InsideDNA powers on-demand analysis and method-sharing service with Google Cloud Platform
InsideDNA founders Anna Kostikova and Andrey Khmelevskiy aimed to build a service that would make genome science more reproducible, provide reliable access to bioinformatics tools for biologists, and facilitate collaboration across labs and institutes. They built their service on Google Cloud Platform for the best performance and most cost-effective infrastructure.
Building a platform for better science
Computational biologist Anna Kostikova had a problem: her blog on phylogenetics and comparative methods was generating too many follow-up queries from biologists seeking to use her scripts and analysis pipelines but challenged by IT infrastructure. Andrey Khmelevskiy, a computer scientist and engineer, suggested building a platform that would provide on-demand access to fully functional scripts and data published on the blog.
That concept led to InsideDNA, an effort to create an online environment that would help scientists collaborate, analyze data and make their results more transparent. “The more we worked on our idea, the more we found out these are problems that every bioinformatician or biologist experiences,” Khmelevskiy says. Launched in 2015, the service began with its analysis offering: a portfolio of more than 1,000 open-source bioinformatics tools that users could access and instantly run via web form or command line.
The other two parts of InsideDNA are services for tool publishing and method sharing. The tool publishing service allows bioinformaticians to quickly share new algorithms (tools, scripts and software), and it’s what the founders used to publish hundreds of tools already included on the site.
The sharing service enables users to publish an analysis as an executable bundle under a permanent web URL. The bundle contains a tool, tool settings and datasets. When accessed via URL, it lets a user instantly re-run an entire analysis. The sharing service aims to help scientists ensure that anyone can access and repeat published analysis consistently, regardless of the operating system, tool version, or infrastructure access. Kostikova says this will help to address the ongoing challenge of reproducible research and allow scientists to step through an analysis exactly as it was run at the time of publication. “It’s so painful for researchers to try to repeat what has been done, with data scattered everywhere, poorly documented method sections in a research article, and limited computational power,” she says.
As the vision for InsideDNA grew, so did the resources it needed to thrive. Kostikova and Khmelevskiy realized the only way to achieve their goal was to build the service on a cloud computing foundation for ultimate scalability.
‘The heart of our service’
The duo pitched their idea to Google and were given the opportunity to test the InsideDNA prototype on its cloud environment. The Google team also gave them technical support along the way. When Kostikova and Khmelevskiy evaluated other options, such as Microsoft’s Azure or Amazon Web Services, GCP had the best performance and lowest cost.
“We wouldn’t be able to do this without cloud computing,” Khmelevskiy adds. “The way we manage this content, the cloud is the heart of our service.”
What they’ve done has been very well received by the community, even in the first few months of operation. At its six-month mark, more than 1,000 people used its analysis offering, some of whom had already published or submitted scientific publications with the permanent URL. For example, together with the research group of Nadir Alvarez at the University of Lausanne, InsideDNA has published a novel reduced-representation genome sequencing method in PLoS One with an article featuring its permanent URLs. In addition, 5,000 users subscribe to the company’s bioinformatics tutorial service. And among the tools included in the InsideDNA repository are several built on the Google Genomics API.

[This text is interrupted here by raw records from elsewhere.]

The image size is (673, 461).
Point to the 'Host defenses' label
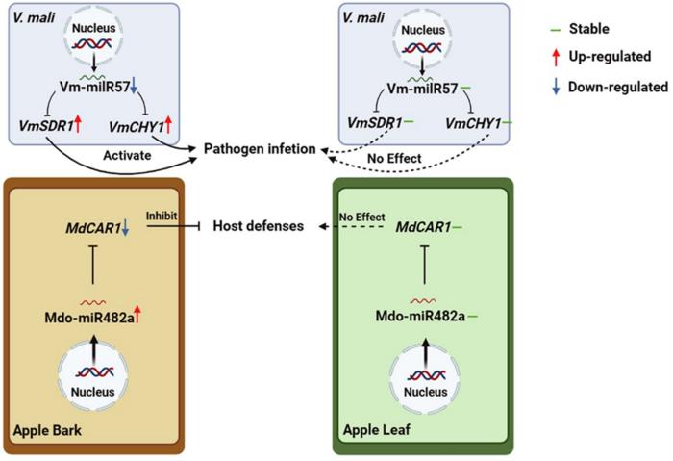pos(258,226)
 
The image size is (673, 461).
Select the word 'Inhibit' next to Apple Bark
pos(161,217)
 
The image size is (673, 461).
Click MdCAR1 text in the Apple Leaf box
pos(421,227)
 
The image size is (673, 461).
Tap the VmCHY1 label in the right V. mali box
pos(473,125)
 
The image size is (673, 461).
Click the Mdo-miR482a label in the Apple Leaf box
pos(416,316)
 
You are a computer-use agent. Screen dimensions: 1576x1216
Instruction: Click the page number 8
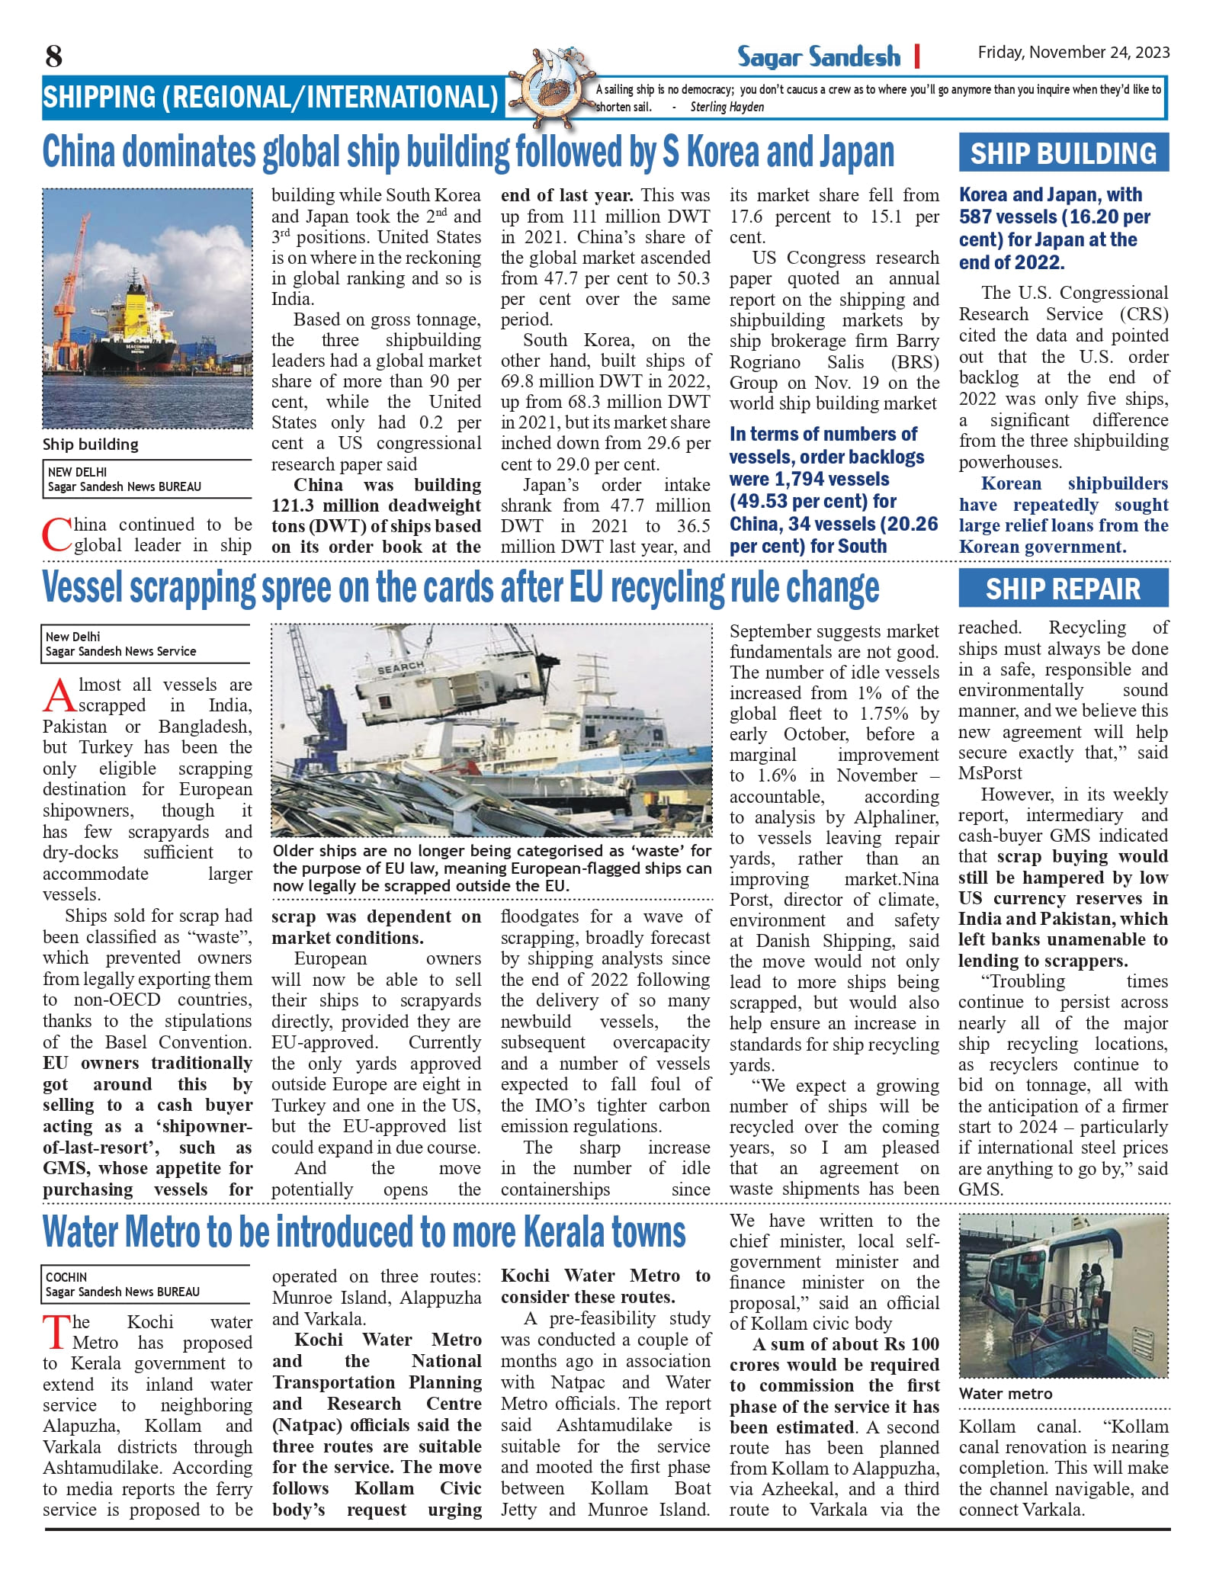click(x=53, y=56)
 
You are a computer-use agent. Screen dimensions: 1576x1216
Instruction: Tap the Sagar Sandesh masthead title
click(x=818, y=57)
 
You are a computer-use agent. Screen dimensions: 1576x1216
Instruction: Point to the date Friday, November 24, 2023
click(x=1073, y=53)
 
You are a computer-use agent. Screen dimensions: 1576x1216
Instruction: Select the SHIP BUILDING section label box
click(x=1064, y=154)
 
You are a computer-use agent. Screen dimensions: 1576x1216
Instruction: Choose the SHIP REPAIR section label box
click(x=1063, y=589)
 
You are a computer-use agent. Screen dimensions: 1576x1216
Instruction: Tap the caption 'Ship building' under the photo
click(x=91, y=445)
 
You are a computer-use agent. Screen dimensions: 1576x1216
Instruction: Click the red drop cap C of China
click(x=56, y=535)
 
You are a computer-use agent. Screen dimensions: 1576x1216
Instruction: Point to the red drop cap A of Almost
click(x=59, y=695)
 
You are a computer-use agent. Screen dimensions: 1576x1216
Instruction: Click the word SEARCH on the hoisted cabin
click(x=400, y=668)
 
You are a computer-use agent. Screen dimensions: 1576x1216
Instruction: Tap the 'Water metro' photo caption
click(x=1005, y=1393)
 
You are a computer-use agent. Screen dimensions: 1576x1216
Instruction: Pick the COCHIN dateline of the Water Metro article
click(x=66, y=1277)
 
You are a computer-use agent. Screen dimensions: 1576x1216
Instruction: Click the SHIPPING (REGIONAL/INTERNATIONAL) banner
click(x=271, y=98)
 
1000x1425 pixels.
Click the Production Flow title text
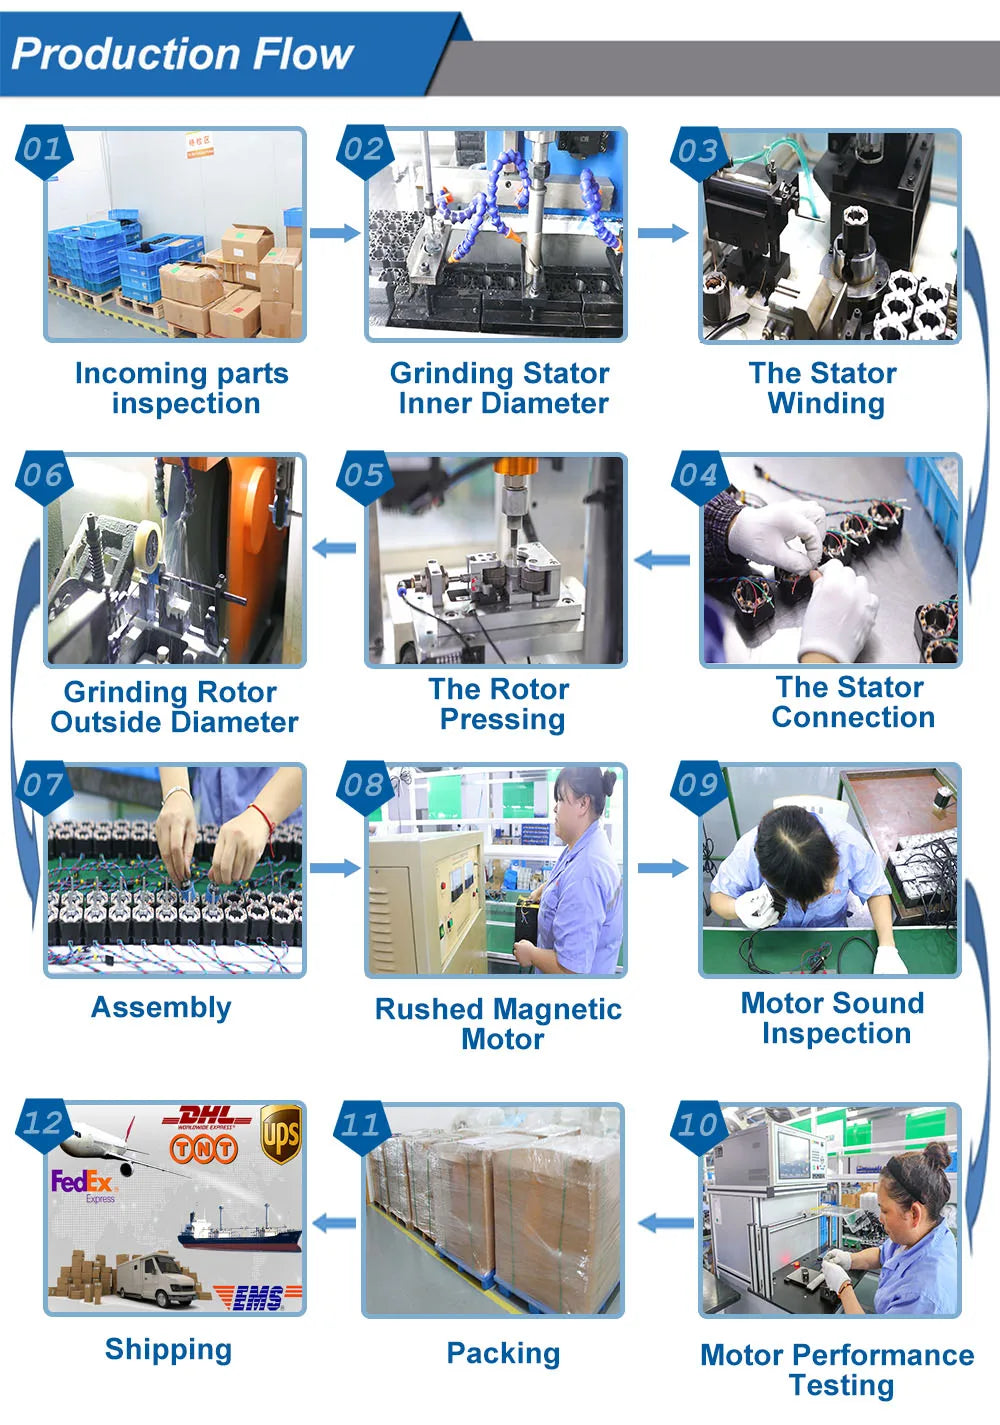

The founders say that scientists switch to InsideDNA because of GCP’s simplicity. “We have a number of users who switched from powerful clusters in their university to our service just because it’s quicker and more scalable,” Khmelevskiy says. For others who never had access to heavy-duty local compute resources before, InsideDNA and its link to GCP provide an affordable route to speedy, high-powered computational infrastructure that can be run whenever needed.
Converting skeptics with cloud scalability
The real proof of InsideDNA’s success is in winning converts from former skeptics, says Khmelevskiy, who notes that telling people the service is built on GCP has been important in convincing them that the concept is practical. “A number of people said this wasn’t even possible,” he adds. “Now those people are asking for extra credits to use our service.”
Cost is a major consideration among scientists, especially for those starting new labs. With the affordability of cloud computing, Kostikova says, researchers realize that they can get a lot more computing time and processing power for less money and hassle than it would take to buy and maintain their own server or cluster.
Beyond the benefits they initially envisioned, InsideDNA has been a boon to team leaders who can use it to organize and track research projects. They can easily add new collaborators to any project as well as monitor analyses, member activities and cloud usage. Within projects, the platform lets members share data, tools and analysis pipelines, reducing data duplication and promoting collaboration in geographically distributed teams.